The requests were calling an AJAX action registered to “bdp_get_more_post”. That registration occurs in the file /includes/bdp-ajax-functions.php, where that is made accessible to those logged in to WordPress, as well as those not logged in:

18
19

add_action( 'wp_ajax_bdp_get_more_post', array($this, 'bdp_get_more_post') );
add_action( 'wp_ajax_nopriv_bdp_get_more_post', array($this, 'bdp_get_more_post') );

That in turns calls the function bdp_get_more_post(), which was one of the files changed in the latest version. This is the beginning of that function, as of the previous version of the plugin:

27
28
29
30
31
32
33
34
35
36
37
38

function bdp_get_more_post() {
 
	// Taking some defaults
	$result = array();
 
	if( !empty($_POST['shrt_param']) ) {
 
		global $post, $bdp_in_shrtcode;
 
		extract( $_POST['shrt_param'] );
		exit($design );
		$design_file_path 	= BDP_DIR . '/templates/masonry/' . $design . '.php';

That code passes user input in the form of POST input to the extract() function. The PHP documentation for that function has a warning that reads “Do not use extract() on untrusted data, like user input (e.g. $_GET, $_FILES).” WordPress’ own coding standards go further and say “Don’t extract()“. WordPress could warn developers of insecure usage of extract() like that. It is something our own Plugin Security Checker already flags.

The practical implication of that extract() usage is the code allows an attacker to replace the value of the variable $design. That variable is used to partially specify a file location, which is then included (or loaded) later in the code:

87

include( $design_file );

Through directory traversal, an attacker can specify files outside of the intended directory to be included. Looking back at the blocked requests, the directory traversal was in relevant POST input.

One of the attempts appeared to be trying to take advantage of that with what appears to have been a security issue in server software, which would allow code sent by the attacker to run.

The new version removes the usage of extract(), which removes the vulnerability.

Protecting Against Other Vulnerabilities Like This

In this case, the vulnerability was already fixed at the time of those attacks, so simply keeping WordPress plugins up to date would protect against this. That is the best approach if vulnerabilities have actually been fixed. But what about in other situations?

Oftentimes, we find that vulnerabilities that were supposed to have been fixed haven’t been, so it is important to either check that it has been fixed yourself or, more likely, rely on someone else that will do that for you. The latter option turns out to be hard, as many supposed experts are not actually doing the work they claim to do to verify things, even with the most serious vulnerabilities.

With vulnerabilities that are not publicly known about, there are two options.

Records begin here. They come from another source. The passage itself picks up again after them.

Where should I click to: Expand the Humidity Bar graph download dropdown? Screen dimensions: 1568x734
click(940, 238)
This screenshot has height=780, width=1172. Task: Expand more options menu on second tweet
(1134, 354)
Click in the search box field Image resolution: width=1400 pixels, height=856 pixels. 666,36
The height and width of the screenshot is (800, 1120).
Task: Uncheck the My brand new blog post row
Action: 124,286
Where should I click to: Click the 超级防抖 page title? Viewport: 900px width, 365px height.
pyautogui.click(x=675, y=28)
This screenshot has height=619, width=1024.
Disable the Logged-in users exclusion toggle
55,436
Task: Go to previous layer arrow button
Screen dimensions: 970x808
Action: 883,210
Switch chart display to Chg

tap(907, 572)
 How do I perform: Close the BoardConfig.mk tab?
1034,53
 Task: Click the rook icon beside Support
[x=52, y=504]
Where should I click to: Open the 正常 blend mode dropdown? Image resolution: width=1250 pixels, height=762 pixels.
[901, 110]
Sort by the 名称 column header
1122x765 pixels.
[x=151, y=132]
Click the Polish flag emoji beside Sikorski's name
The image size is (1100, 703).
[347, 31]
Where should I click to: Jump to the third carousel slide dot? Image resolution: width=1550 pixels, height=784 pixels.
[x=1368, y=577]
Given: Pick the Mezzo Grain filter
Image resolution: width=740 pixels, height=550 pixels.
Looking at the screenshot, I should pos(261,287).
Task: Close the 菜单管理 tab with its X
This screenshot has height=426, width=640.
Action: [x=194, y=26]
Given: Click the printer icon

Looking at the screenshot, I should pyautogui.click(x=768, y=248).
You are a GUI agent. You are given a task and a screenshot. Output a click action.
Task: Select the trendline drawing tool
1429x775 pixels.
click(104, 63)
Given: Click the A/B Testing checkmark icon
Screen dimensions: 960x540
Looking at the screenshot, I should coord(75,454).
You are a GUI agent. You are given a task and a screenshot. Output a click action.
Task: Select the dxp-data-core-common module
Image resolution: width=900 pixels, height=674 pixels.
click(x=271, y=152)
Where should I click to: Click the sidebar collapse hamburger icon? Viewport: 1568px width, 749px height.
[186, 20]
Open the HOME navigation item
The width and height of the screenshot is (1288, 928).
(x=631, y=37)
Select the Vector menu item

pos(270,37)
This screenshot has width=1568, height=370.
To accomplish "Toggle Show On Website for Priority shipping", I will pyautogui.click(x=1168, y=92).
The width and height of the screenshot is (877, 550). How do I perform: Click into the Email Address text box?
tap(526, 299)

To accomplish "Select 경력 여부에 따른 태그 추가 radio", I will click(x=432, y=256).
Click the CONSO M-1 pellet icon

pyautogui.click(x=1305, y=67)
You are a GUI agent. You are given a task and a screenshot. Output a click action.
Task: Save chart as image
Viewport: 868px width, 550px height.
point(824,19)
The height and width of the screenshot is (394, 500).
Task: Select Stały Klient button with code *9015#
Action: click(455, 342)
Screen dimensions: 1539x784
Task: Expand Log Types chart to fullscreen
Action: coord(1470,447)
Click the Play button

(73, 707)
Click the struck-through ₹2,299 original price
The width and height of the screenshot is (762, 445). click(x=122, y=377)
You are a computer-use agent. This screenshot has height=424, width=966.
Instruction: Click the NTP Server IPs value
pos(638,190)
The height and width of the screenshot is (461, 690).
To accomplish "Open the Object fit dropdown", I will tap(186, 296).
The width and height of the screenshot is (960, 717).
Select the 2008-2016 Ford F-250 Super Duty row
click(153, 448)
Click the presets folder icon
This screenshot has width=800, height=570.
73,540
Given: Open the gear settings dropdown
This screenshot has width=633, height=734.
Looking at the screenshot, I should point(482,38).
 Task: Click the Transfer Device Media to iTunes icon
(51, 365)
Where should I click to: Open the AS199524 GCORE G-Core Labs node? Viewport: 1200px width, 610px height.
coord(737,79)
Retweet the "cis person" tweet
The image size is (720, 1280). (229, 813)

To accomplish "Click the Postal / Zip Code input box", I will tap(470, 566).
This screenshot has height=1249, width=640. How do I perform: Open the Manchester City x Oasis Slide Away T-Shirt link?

One is to catch the vulnerability before hackers start exploiting it. Considering that an automated tool was able to flag the insecure usage of extract() a good security review of the plugin should have caught the issue. It appears that the plugin had not had one for quite a while, as the vulnerability had existed from April 2018 until last month. A security review either requires security expertise or being able to hire someone with that expertise, which isn’t something everyone has access to.

The other option is to use a firewall plugin, as those have the possibility of stopping a lot of zero-day attacks. Which is an attack against a vulnerability not known to the developer. The problem, as we discussed above, is that most of those have very limited protection. So it is important to use a plugin that provides robust protection.